All sharp lines and gothic bones, as if someone dropped a medieval stronghold in the middle of a snow-bitten hellscape and slapped Wi-Fi on it as an afterthought.

It’s not a school. It’s a glorified chessboard for legacy brats with too much power and not enough impulse control. A finishing school for war criminals in training.

The iron gates groan open on cue, slower than necessary, and we don’t wait for them to finish creaking before the tires cross the threshold.

My father taught me a long time ago that waiting is for the weak and the wounded.

That if a man smiles too often, he’s either lying or selling something.

And if he hides his hands when he talks, you shoot first and don’t bother with the questions.

By that logic, most of Vintermoor qualifies as a threat.

My window’s cracked just enough to let the cold bite at my jaw, and I let it.
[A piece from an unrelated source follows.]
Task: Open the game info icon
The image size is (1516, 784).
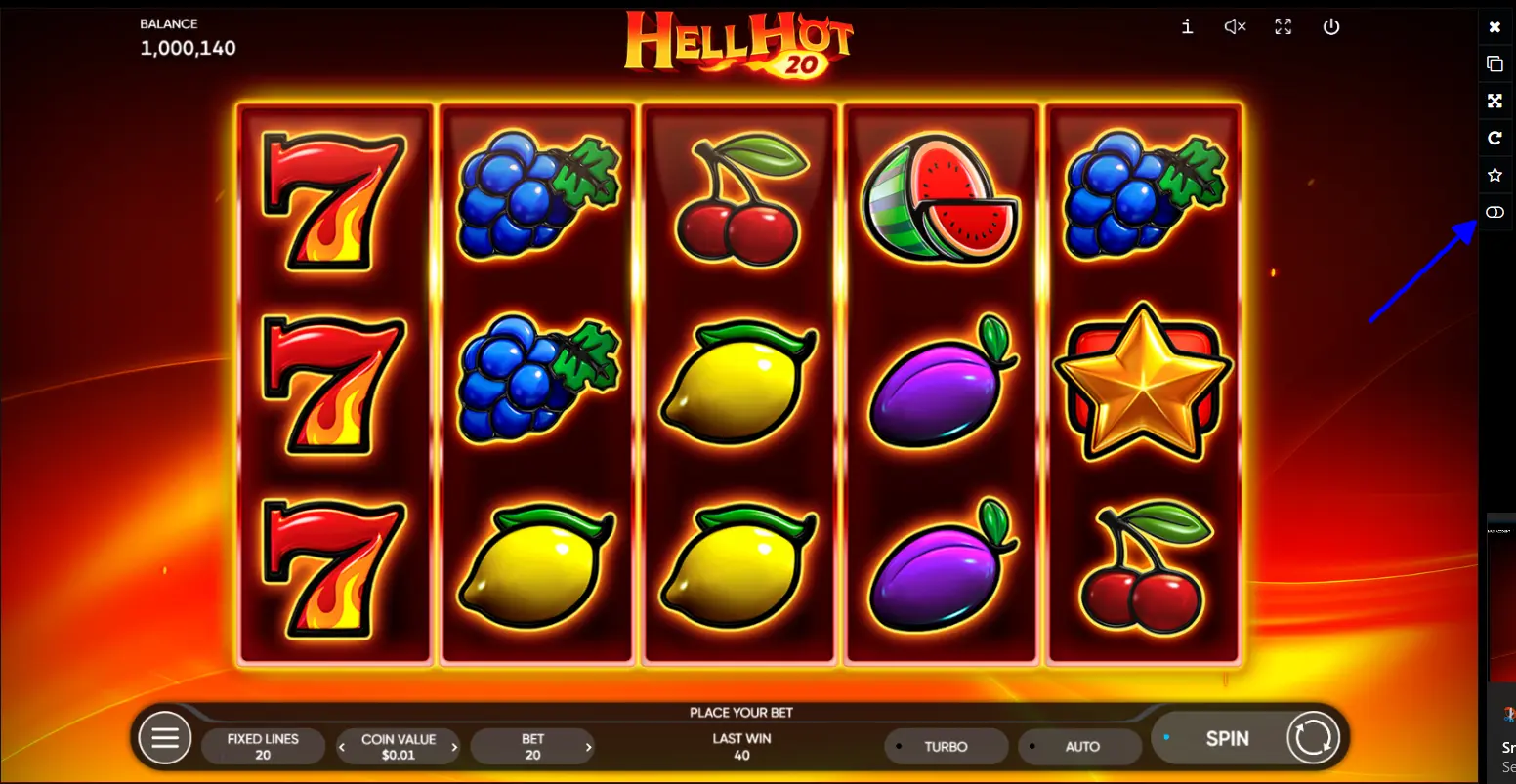Action: 1187,27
The sting keeps me present. The scent of pine and old snow drifts in as we pull up beside the stone fountain that doesn’t run in winter; the frozen water trapped mid-spill.

The engine cuts with a soft purr, muffled by the static in my head. My driver doesn’t say a word. He knows better. He moves with precision, opening the door and stepping back.
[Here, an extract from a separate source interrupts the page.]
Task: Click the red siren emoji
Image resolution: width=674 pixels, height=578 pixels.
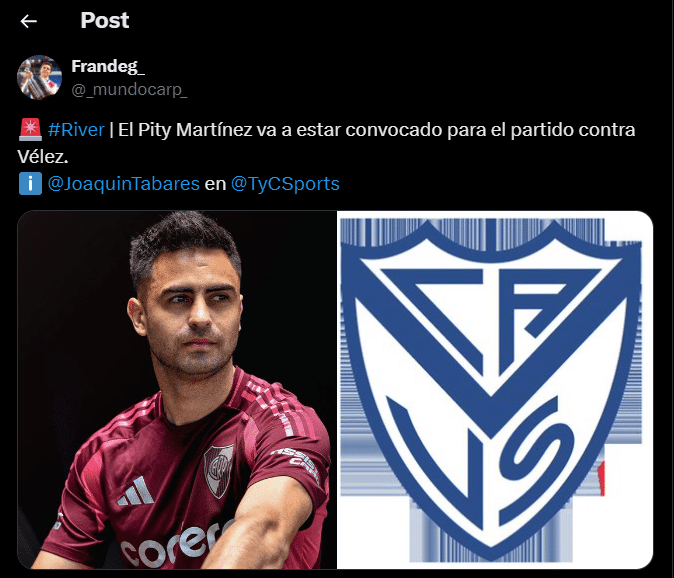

My boots hit the gravel, and I stretch to full height, spine straight, chin up, every inch of me daring the onlookers to mistake me for approachable.
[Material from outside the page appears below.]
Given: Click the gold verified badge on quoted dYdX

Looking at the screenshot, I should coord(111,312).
Let them stare. Let them whisper. There’s not a soul on this campus who doesn’t know who I am.

Every name here may carry weight, but my name comes carved with a crown.

The Vieri heir. Son of Salvatore. Twin of Silvano—the traitor no one dares to mention unless they want to choke on broken teeth. Crown prince of the Five Families. My existence is a loaded gun with the safety off.

The campus is already crawling with the familiar vultures—Cartel sons, Bratva wolves, Sicilian blades. They all play a role here. Gentleman. Soldier. Phantom. No one survives Vintermoor unless they learn to wear masks better than their fathers wore crowns.

But it’s not them who pulls my attention like a trigger being cocked.

It’s him.

Nikolaj Dragovich.

The Bloody Prince of the Bratva.

The Rogue Heir.

And the one motherfucker in this place I was told to watch.

He’s leaning against the stone balustrade that flanks the North Wing, a cigarette balanced between his lips, tattoos right up to his chin, black coat and combat boots.

His hair is so pale it might’ve been spun from ice, and eyes like they were scraped off the Arctic floor.

Empty. Wild. Beautiful in that cruel way only monsters can be.

He looks like a nightmare someone forgot to wake up from.

They say he was raised in a house without windows, taught to kill before he could spell, and baptized in the blood of traitors. They say his brother sends him to handle problems bullets can’t fix.

They say a lot about him, and I’ve heard most of it. None of it prepares you for how it feels to be looked at like he’s already decided where to bury you.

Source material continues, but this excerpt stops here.